• **TASK**
Please quote exactly the lines below from the line containing "Task: Select the 米隆 character portrait" to the line containing "The width and", both lines included, and nothing else.

• **EXTRACTED RECORDS**
####################

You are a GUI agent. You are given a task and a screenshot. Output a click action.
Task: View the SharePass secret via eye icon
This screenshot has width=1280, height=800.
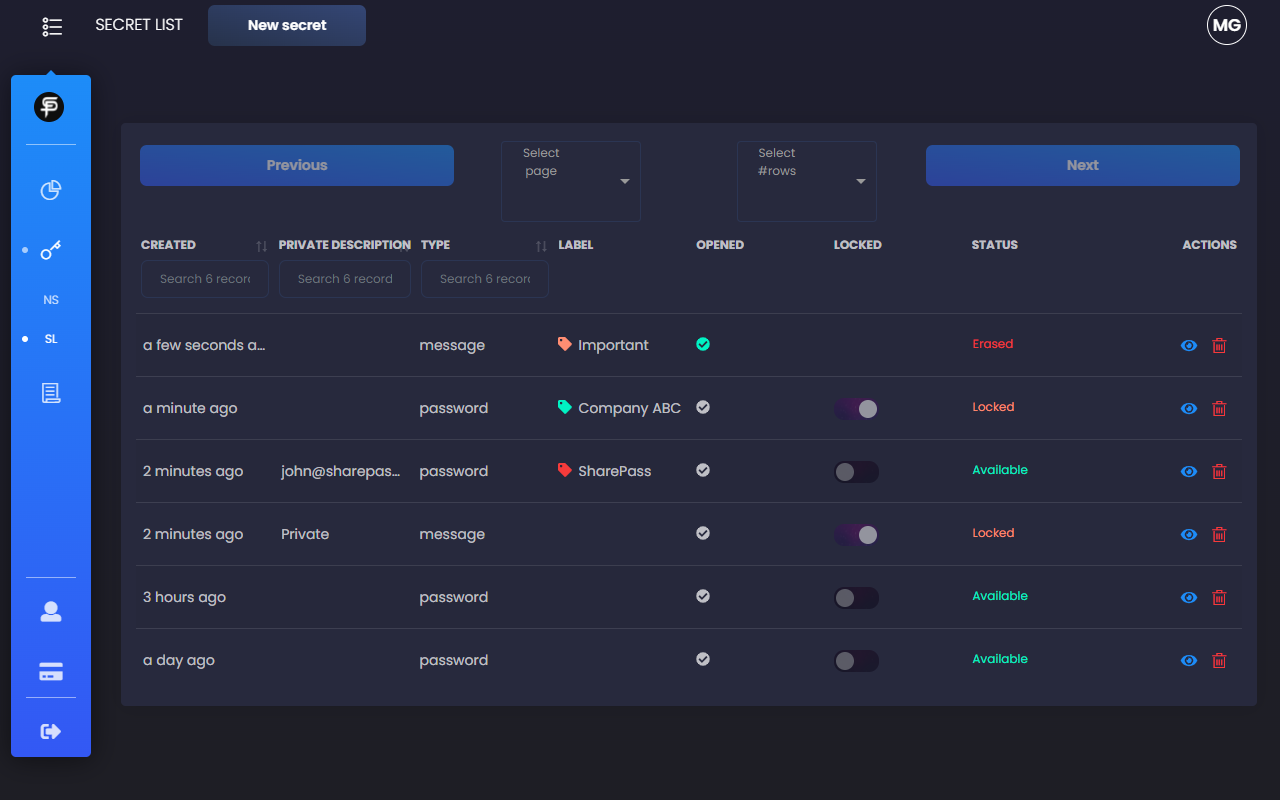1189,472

####################

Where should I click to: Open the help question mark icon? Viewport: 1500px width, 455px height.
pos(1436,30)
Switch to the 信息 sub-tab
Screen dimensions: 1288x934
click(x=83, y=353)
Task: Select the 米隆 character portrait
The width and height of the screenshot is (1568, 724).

####################

• **ANSWER BOX**
Task: Select the 米隆 character portrait
The width and height of the screenshot is (1568, 724).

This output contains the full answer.